Sa formation en musique classique lui a inculqué la discipline nécessaire pour y parvenir. Il m’a fallu un an pour extraire du shakuhachi le son que j’avais dans ma tête. Il faudrait six ou sept représentations supplémentaires pour atteindre le niveau d’interprétation du répertoire traditionnel japonais.
Repenser ce qu’est le jazz
« Il me serait facile de poursuivre ma carrière de saxophoniste si je savais toujours exactement ce que je devrais faire. Mais sans ce sentiment de sécurité, je suis obligé de me demander ce que je devrais faire à la place. Ce point d’interrogation devient une étincelle pour ma créativité. Je m’efforce d’être instinctif plutôt que méthodique. »
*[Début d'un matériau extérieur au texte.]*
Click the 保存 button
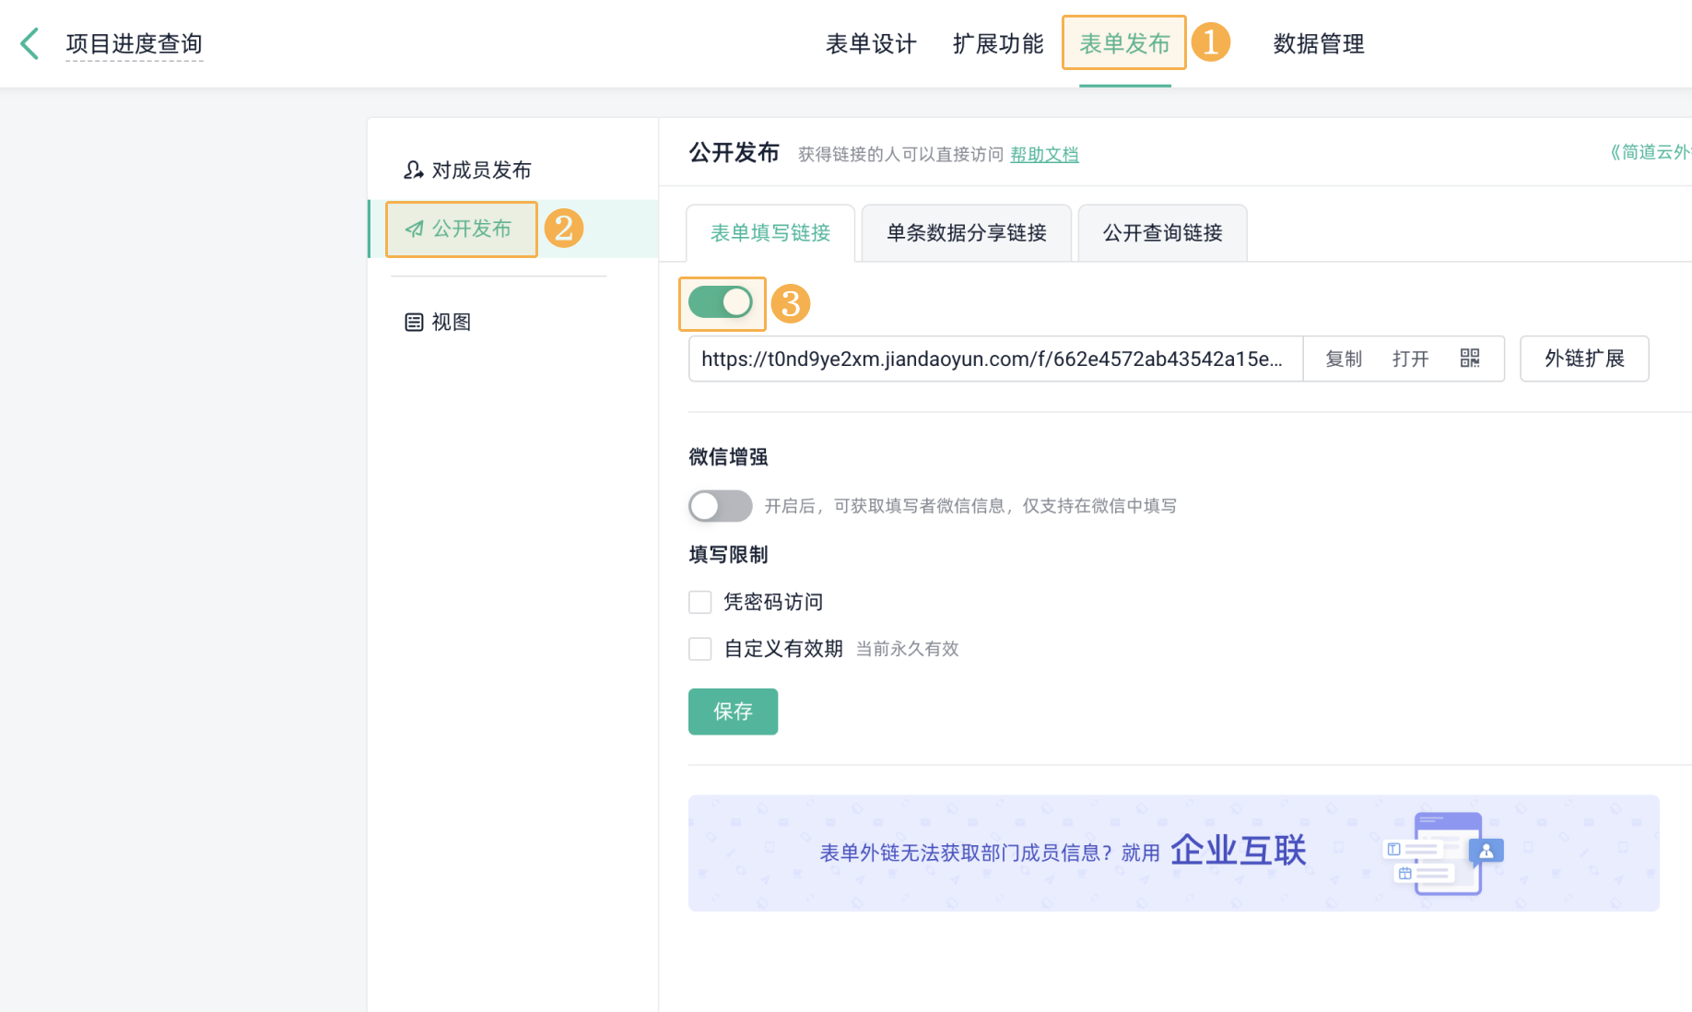Viewport: 1692px width, 1012px height. click(x=733, y=712)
Contrairement au saxophone, le shakuhachi n’est pas un instrument de jazz traditionnel. Le jouer le fera-t-il reconsidérer ce qu’est la musique jazz ? « Hmm, » pensa-t-il avant de répondre. Je le crois. Je viens de finir d’écrire ma biographie. [du légendaire saxophoniste ténor] En lisant Sonny Rollins et son approche du jazz, j’ai réalisé que pour lui, le jazz était un mode de vie et que nous devrions en apprendre le plus possible sur la musique. »
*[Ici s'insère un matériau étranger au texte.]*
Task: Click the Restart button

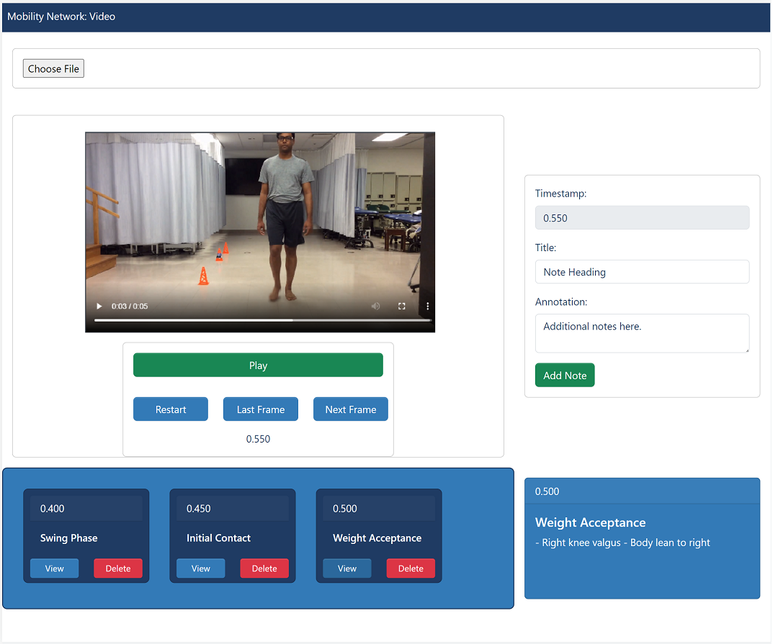Action: pos(171,409)
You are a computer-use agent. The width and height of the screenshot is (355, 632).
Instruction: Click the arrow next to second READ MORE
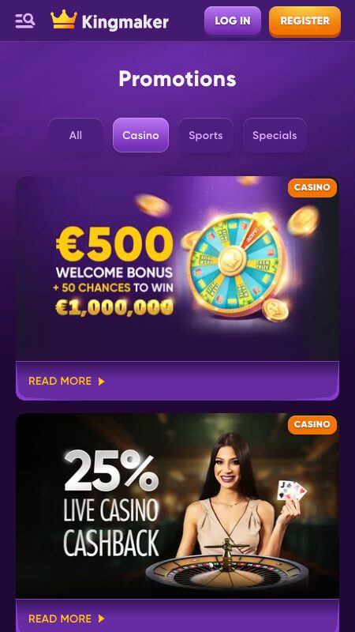coord(102,619)
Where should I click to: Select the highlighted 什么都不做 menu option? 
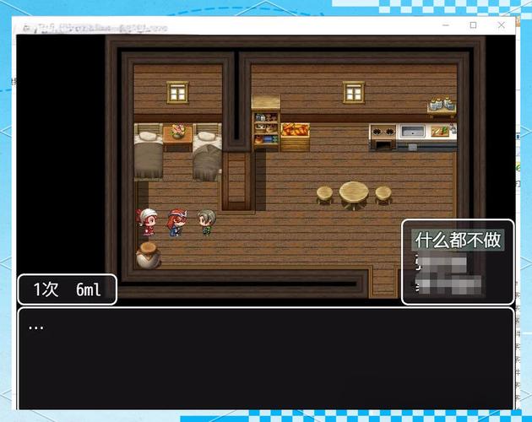point(457,241)
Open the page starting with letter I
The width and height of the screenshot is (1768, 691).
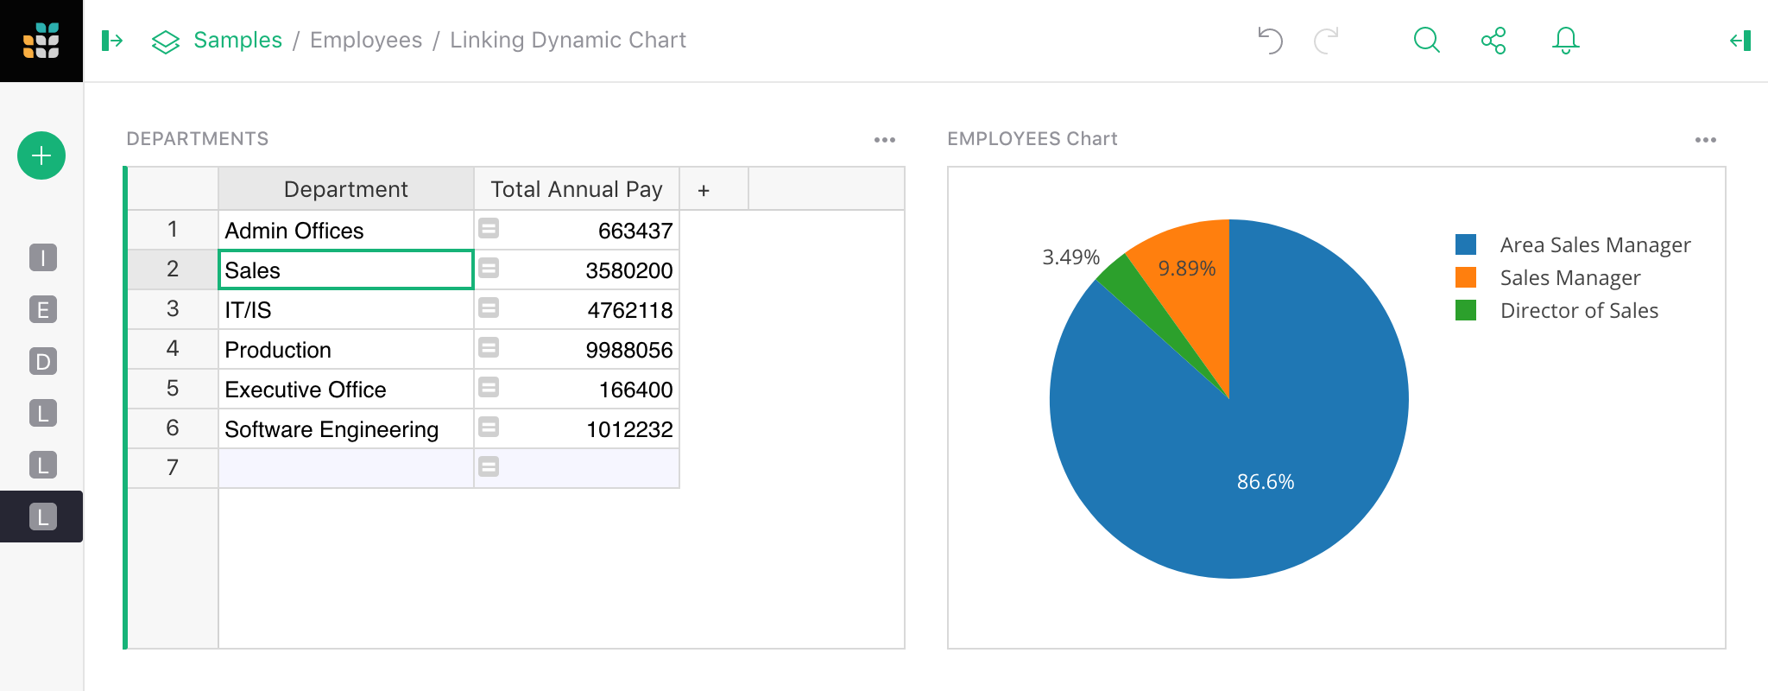pos(43,257)
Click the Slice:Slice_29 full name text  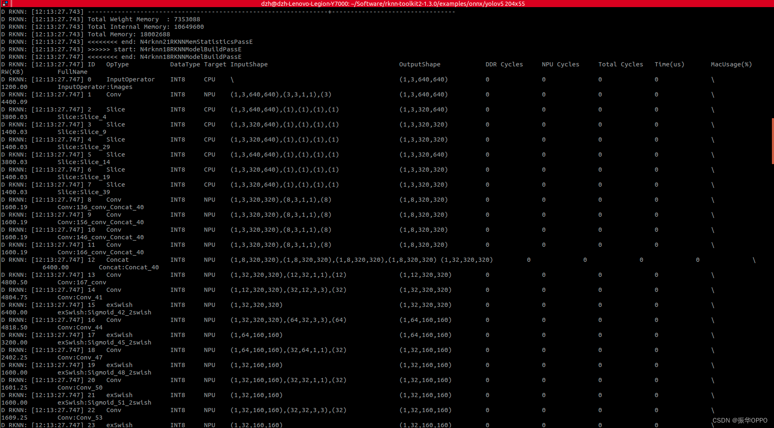[83, 147]
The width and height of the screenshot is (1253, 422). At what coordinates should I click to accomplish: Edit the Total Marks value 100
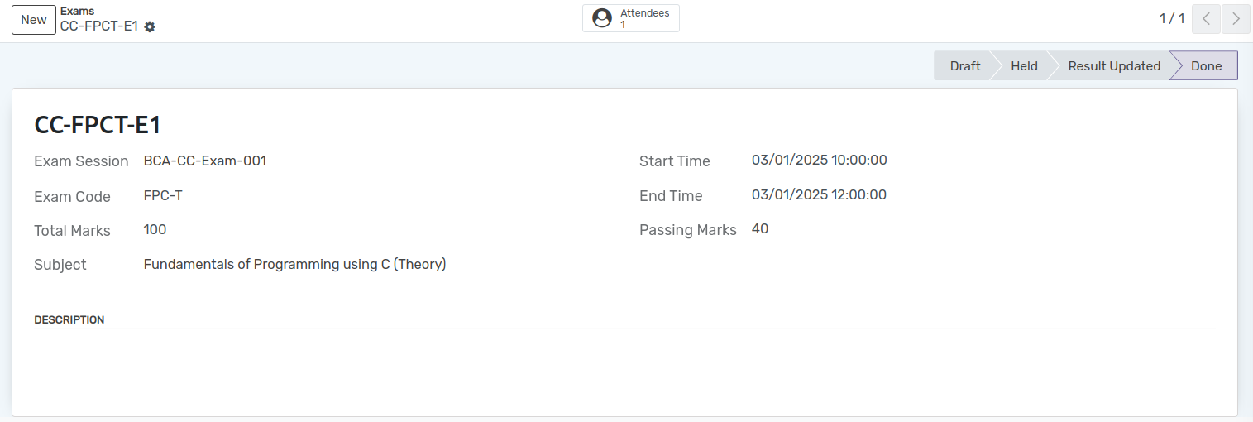(155, 229)
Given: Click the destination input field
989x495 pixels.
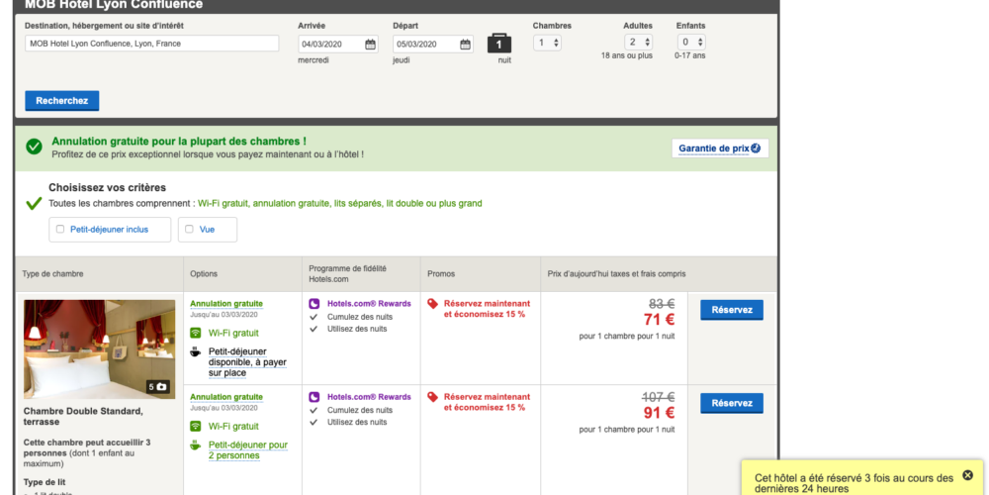Looking at the screenshot, I should click(152, 44).
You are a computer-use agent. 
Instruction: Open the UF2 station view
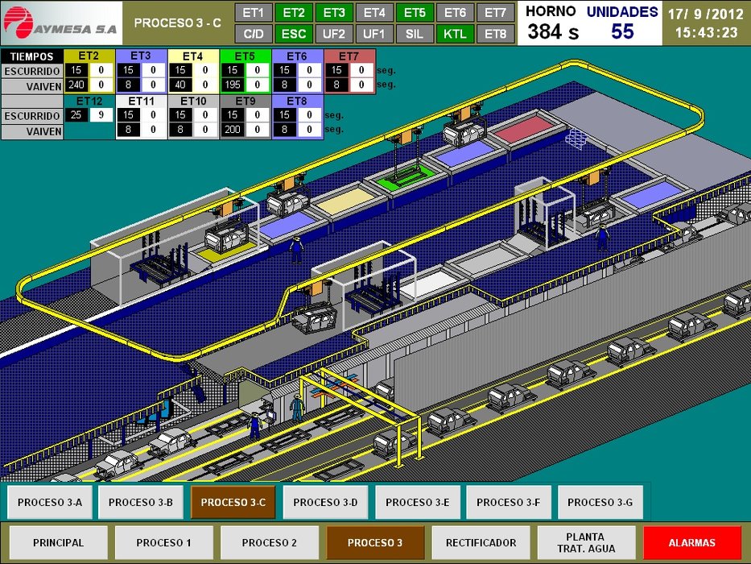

« Apprendre ce qu’est la musique peut vous aider à éviter que votre carrière ne suive une trajectoire prédéterminée », poursuit Shabaka. […] Pour moi, j’apprends la musique en lisant ce que mes héros ont à dire sur la musique. A partir de ces lectures, tenter de définir ce qu’est le jazz en expliquant ses instruments, ses rythmes, ou la manière dont les notes sont construites dans cet esprit conduit toujours à une autre perspective contradictoire, j’ai appris qu’il existe. Il est donc important pour moi de pouvoir exprimer l’étendue de notre vision de la musique et de montrer comment cette vision est liée à la tradition, au génie et à la souffrance des musiciens qui m’ont précédé. faire. Le jazz n’est donc pas associé aux instruments, mais à l’histoire et aux relations entre les choses. »
Après avoir expérimenté un quatuor (flûte, basse, batterie et trompette d’Ambrose Akinmusire) et un travail de création à New York, Shabaka a expérimenté la formule en trio (flûte, harpe, batterie), et à chaque performance, il continue d’écrire le sien. propre histoire du jazz), il revient à Montréal avec un nouveau quatuor.
« Au début de cette année, j’ai abordé le concert dans la perspective d’une improvisation complète, mais plus je me produisais sur scène, plus je devenais fasciné par la mélodie qui constitue la base de l’improvisation. Cependant, la mélodie joue toujours un rôle important. rôle dans ce projet. À chaque concert, j’ai découvert que plus j’incorpore la mélodie dans ma performance, mieux je peux créer un cadre narratif à la fois pour le concert et le projet musical. En plus de cela, c’est ce que j’aime le plus dans mon album. c’est sa narration et son flux, et c’est ce que j’essaie de recréer sur scène.»
« Perceive its Beauty, Reconnaître sa grâce » de Shabaka est sorti sur le label Impulse. Shabaka se produira au Gesù samedi à 18h et 22h30.